[Saved entries]

-.-.-

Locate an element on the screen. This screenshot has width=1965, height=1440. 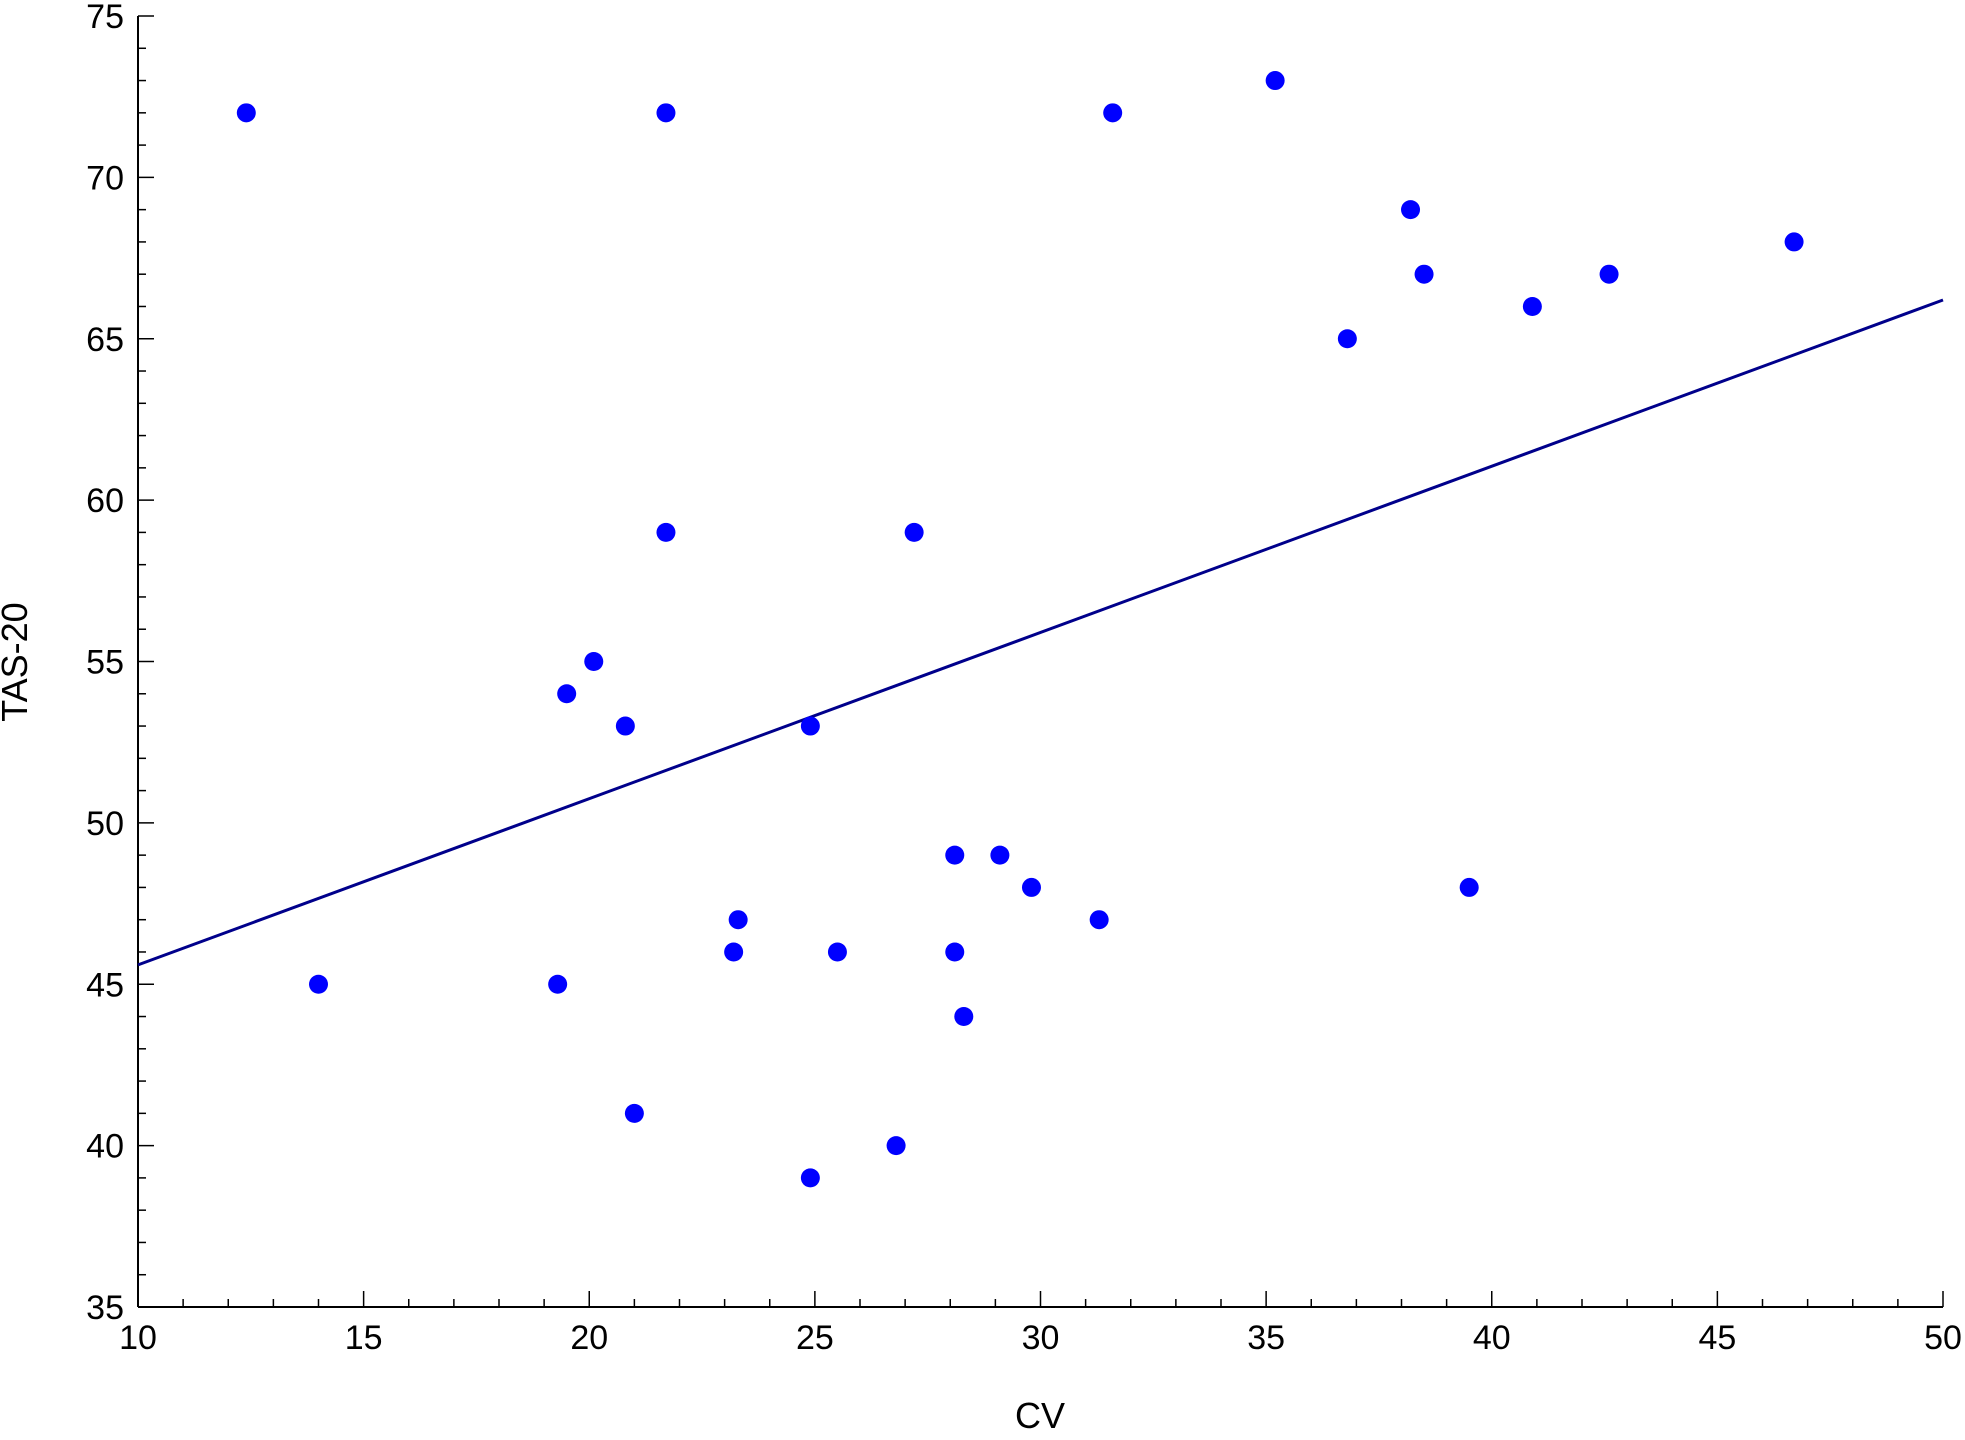
y-tick-label: 45 is located at coordinates (105, 985).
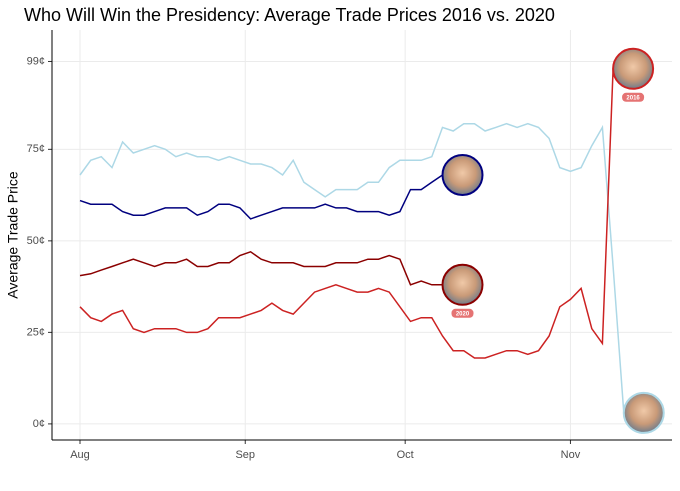 The width and height of the screenshot is (680, 491). What do you see at coordinates (36, 149) in the screenshot?
I see `y-tick-label: 75¢` at bounding box center [36, 149].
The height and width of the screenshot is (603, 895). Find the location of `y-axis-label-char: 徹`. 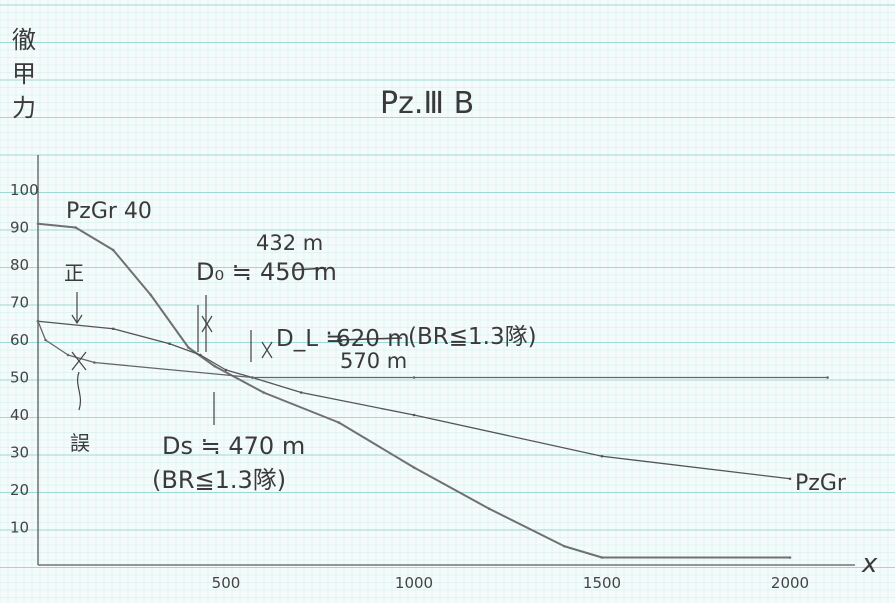

y-axis-label-char: 徹 is located at coordinates (24, 40).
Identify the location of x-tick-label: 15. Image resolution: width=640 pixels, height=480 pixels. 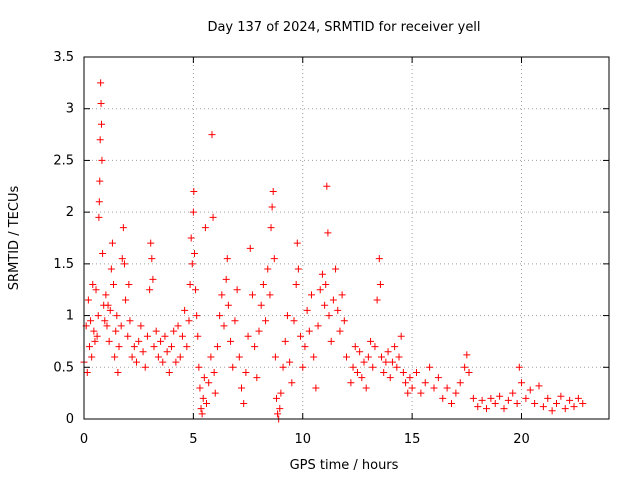
(412, 440).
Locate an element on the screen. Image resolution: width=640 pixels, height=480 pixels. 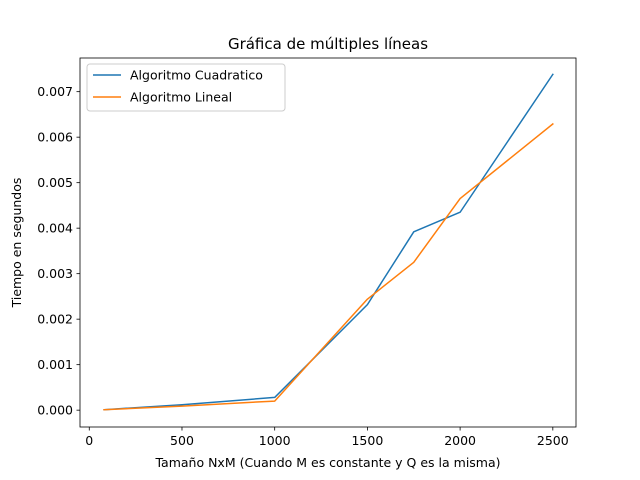
legend: Algoritmo Cuadratico Algoritmo Lineal is located at coordinates (186, 88).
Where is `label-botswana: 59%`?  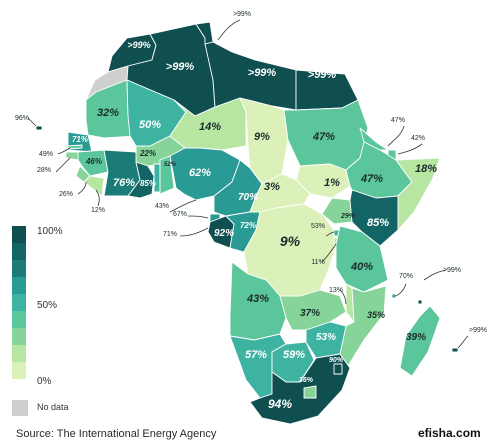
label-botswana: 59% is located at coordinates (294, 355).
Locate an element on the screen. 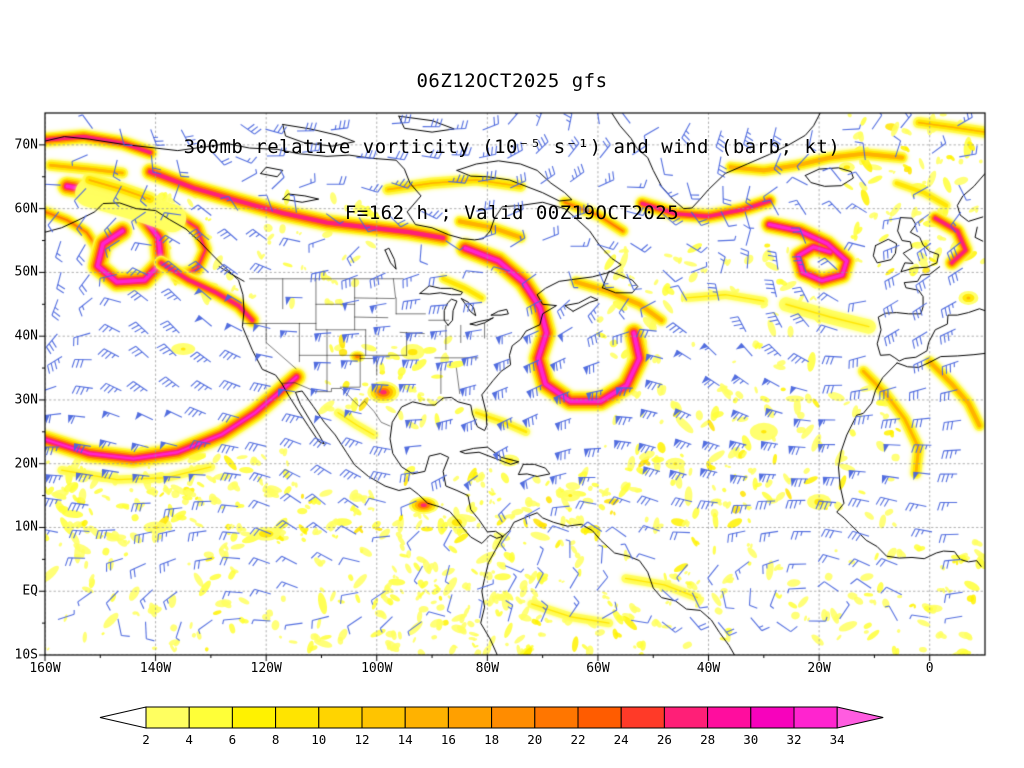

-.-.-

*Exercise description*. Give all the records above again, substituting "item" for every instance of "element" and changing nothing else. Leave the pictures out.

*Written solution*.
Locate an item on the screen. This screenshot has width=1965, height=1440. 
y-tick-label: 45 is located at coordinates (105, 985).
 The width and height of the screenshot is (680, 491). What do you see at coordinates (36, 149) in the screenshot?
I see `y-tick-label: 75¢` at bounding box center [36, 149].
The height and width of the screenshot is (603, 895). Find the location of `y-axis-label-char: 徹`. 

y-axis-label-char: 徹 is located at coordinates (24, 40).
Identify the location of x-tick-label: 15. Image resolution: width=640 pixels, height=480 pixels. 
(412, 440).
Locate an item on the screen. Image resolution: width=640 pixels, height=480 pixels. 
legend: Algoritmo Cuadratico Algoritmo Lineal is located at coordinates (186, 88).
Where is `label-botswana: 59%`?  
label-botswana: 59% is located at coordinates (294, 355).
Locate an item on the screen. 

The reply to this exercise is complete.